Items from a data source:

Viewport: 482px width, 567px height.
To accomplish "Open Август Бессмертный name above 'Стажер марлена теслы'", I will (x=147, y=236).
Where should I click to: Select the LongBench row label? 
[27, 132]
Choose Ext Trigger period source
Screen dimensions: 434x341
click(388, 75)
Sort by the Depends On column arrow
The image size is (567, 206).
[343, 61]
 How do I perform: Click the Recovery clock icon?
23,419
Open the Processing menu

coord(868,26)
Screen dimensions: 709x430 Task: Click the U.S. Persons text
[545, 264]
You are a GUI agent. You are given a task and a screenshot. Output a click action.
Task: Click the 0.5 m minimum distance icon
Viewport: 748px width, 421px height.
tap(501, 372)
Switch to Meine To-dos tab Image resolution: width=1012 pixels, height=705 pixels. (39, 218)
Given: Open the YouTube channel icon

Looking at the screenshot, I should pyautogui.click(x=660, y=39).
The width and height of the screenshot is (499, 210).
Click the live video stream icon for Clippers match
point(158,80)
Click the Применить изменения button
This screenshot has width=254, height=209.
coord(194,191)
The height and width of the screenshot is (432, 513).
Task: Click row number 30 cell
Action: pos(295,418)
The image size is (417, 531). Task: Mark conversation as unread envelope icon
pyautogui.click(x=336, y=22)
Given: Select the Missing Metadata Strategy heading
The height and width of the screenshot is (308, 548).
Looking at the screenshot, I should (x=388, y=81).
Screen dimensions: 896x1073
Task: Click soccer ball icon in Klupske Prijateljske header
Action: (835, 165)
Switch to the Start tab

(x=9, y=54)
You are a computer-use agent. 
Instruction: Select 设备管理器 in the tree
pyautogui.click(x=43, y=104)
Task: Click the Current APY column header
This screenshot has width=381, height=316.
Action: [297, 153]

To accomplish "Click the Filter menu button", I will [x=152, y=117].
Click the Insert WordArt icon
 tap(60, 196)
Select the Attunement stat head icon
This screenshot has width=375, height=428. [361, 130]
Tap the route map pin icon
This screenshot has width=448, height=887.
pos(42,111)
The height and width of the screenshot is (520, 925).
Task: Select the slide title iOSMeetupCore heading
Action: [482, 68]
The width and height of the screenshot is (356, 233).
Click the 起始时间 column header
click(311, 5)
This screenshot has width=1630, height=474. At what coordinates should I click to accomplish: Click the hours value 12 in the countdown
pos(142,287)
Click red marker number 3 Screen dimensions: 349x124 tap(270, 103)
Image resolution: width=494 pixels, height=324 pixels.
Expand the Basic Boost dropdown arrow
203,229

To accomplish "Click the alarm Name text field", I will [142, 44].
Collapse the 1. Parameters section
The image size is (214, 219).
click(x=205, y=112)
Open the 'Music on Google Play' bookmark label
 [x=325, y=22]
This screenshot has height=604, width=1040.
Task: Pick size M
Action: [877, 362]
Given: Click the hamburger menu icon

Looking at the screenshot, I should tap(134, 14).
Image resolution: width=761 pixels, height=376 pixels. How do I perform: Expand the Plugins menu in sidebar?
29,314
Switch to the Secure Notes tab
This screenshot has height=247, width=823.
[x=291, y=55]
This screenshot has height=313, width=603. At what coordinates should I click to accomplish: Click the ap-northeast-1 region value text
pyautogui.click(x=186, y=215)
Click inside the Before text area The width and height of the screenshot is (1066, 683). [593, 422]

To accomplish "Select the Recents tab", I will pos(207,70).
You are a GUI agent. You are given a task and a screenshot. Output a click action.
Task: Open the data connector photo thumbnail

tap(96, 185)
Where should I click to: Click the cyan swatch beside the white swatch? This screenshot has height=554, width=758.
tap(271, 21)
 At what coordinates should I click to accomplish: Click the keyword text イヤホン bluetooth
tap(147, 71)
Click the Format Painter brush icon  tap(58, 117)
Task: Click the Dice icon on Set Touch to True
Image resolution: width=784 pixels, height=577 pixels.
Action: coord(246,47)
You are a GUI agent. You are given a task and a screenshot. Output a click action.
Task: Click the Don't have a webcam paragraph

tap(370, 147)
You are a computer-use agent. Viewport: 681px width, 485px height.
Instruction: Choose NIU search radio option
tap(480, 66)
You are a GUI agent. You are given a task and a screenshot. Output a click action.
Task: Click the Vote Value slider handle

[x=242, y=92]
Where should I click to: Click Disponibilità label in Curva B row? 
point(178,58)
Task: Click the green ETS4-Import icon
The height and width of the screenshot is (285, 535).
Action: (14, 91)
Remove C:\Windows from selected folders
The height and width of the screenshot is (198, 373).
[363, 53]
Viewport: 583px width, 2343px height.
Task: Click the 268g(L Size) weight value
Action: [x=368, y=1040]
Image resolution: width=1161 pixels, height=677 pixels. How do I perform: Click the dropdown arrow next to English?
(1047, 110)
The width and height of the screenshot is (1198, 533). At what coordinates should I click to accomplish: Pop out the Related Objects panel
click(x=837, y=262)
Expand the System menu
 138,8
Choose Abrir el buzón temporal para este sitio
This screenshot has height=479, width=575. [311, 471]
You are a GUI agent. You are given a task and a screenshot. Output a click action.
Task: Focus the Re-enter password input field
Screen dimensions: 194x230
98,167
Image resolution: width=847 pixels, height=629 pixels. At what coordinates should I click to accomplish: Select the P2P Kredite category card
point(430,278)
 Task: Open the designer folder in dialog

→ Exercise objective
Repeat the entries exactly, leaving nothing out.

→ Expected answer
Viewport: 482px width, 567px height.
To accomplish "Open Август Бессмертный name above 'Стажер марлена теслы'", I will (x=147, y=236).
Where should I click to: Select the LongBench row label? 
[27, 132]
Choose Ext Trigger period source
Screen dimensions: 434x341
click(388, 75)
Sort by the Depends On column arrow
The image size is (567, 206).
[343, 61]
 How do I perform: Click the Recovery clock icon?
23,419
Open the Processing menu

coord(868,26)
Screen dimensions: 709x430 Task: Click the U.S. Persons text
[545, 264]
You are a GUI agent. You are given a task and a screenshot. Output a click action.
Task: Click the 0.5 m minimum distance icon
Viewport: 748px width, 421px height.
tap(501, 372)
Switch to Meine To-dos tab Image resolution: width=1012 pixels, height=705 pixels. (39, 218)
Given: Open the YouTube channel icon

Looking at the screenshot, I should pyautogui.click(x=660, y=39).
The width and height of the screenshot is (499, 210).
Click the live video stream icon for Clippers match
point(158,80)
Click the Применить изменения button
This screenshot has width=254, height=209.
coord(194,191)
The height and width of the screenshot is (432, 513).
Task: Click row number 30 cell
Action: pos(295,418)
The image size is (417, 531). Task: Mark conversation as unread envelope icon
pyautogui.click(x=336, y=22)
Given: Select the Missing Metadata Strategy heading
The height and width of the screenshot is (308, 548).
Looking at the screenshot, I should (x=388, y=81).
Screen dimensions: 896x1073
Task: Click soccer ball icon in Klupske Prijateljske header
Action: (835, 165)
Switch to the Start tab

(x=9, y=54)
You are a computer-use agent. 
Instruction: Select 设备管理器 in the tree
pyautogui.click(x=43, y=104)
Task: Click the Current APY column header
This screenshot has width=381, height=316.
Action: [297, 153]

To accomplish "Click the Filter menu button", I will [x=152, y=117].
Click the Insert WordArt icon
 tap(60, 196)
Select the Attunement stat head icon
This screenshot has width=375, height=428. [361, 130]
Tap the route map pin icon
This screenshot has width=448, height=887.
pos(42,111)
The height and width of the screenshot is (520, 925).
Task: Select the slide title iOSMeetupCore heading
Action: [482, 68]
The width and height of the screenshot is (356, 233).
Click the 起始时间 column header
click(311, 5)
This screenshot has width=1630, height=474. At what coordinates should I click to accomplish: Click the hours value 12 in the countdown
pos(142,287)
Click red marker number 3 Screen dimensions: 349x124 tap(270, 103)
Image resolution: width=494 pixels, height=324 pixels.
Expand the Basic Boost dropdown arrow
203,229

To accomplish "Click the alarm Name text field", I will [142, 44].
Collapse the 1. Parameters section
The image size is (214, 219).
click(x=205, y=112)
Open the 'Music on Google Play' bookmark label
 [x=325, y=22]
This screenshot has height=604, width=1040.
Task: Pick size M
Action: [877, 362]
Given: Click the hamburger menu icon

Looking at the screenshot, I should tap(134, 14).
Image resolution: width=761 pixels, height=376 pixels. How do I perform: Expand the Plugins menu in sidebar?
29,314
Switch to the Secure Notes tab
This screenshot has height=247, width=823.
[x=291, y=55]
This screenshot has height=313, width=603. At what coordinates should I click to accomplish: Click the ap-northeast-1 region value text
pyautogui.click(x=186, y=215)
Click inside the Before text area The width and height of the screenshot is (1066, 683). [593, 422]

To accomplish "Select the Recents tab", I will pos(207,70).
You are a GUI agent. You are given a task and a screenshot. Output a click action.
Task: Open the data connector photo thumbnail

tap(96, 185)
Where should I click to: Click the cyan swatch beside the white swatch? This screenshot has height=554, width=758.
tap(271, 21)
 At what coordinates should I click to accomplish: Click the keyword text イヤホン bluetooth
tap(147, 71)
Click the Format Painter brush icon  tap(58, 117)
Task: Click the Dice icon on Set Touch to True
Image resolution: width=784 pixels, height=577 pixels.
Action: coord(246,47)
You are a GUI agent. You are given a task and a screenshot. Output a click action.
Task: Click the Don't have a webcam paragraph

tap(370, 147)
You are a computer-use agent. Viewport: 681px width, 485px height.
Instruction: Choose NIU search radio option
tap(480, 66)
You are a GUI agent. You are given a task and a screenshot. Output a click action.
Task: Click the Vote Value slider handle

[x=242, y=92]
Where should I click to: Click Disponibilità label in Curva B row? 
point(178,58)
Task: Click the green ETS4-Import icon
The height and width of the screenshot is (285, 535).
Action: (14, 91)
Remove C:\Windows from selected folders
The height and width of the screenshot is (198, 373).
[363, 53]
Viewport: 583px width, 2343px height.
Task: Click the 268g(L Size) weight value
Action: [x=368, y=1040]
Image resolution: width=1161 pixels, height=677 pixels. How do I perform: Click the dropdown arrow next to English?
(1047, 110)
The width and height of the screenshot is (1198, 533). At what coordinates should I click to accomplish: Pop out the Related Objects panel
click(x=837, y=262)
Expand the System menu
 138,8
Choose Abrir el buzón temporal para este sitio
This screenshot has height=479, width=575. [311, 471]
You are a GUI agent. You are given a task and a screenshot. Output a click action.
Task: Focus the Re-enter password input field
Screen dimensions: 194x230
98,167
Image resolution: width=847 pixels, height=629 pixels. At what coordinates should I click to accomplish: Select the P2P Kredite category card
point(430,278)
 Task: Open the designer folder in dialog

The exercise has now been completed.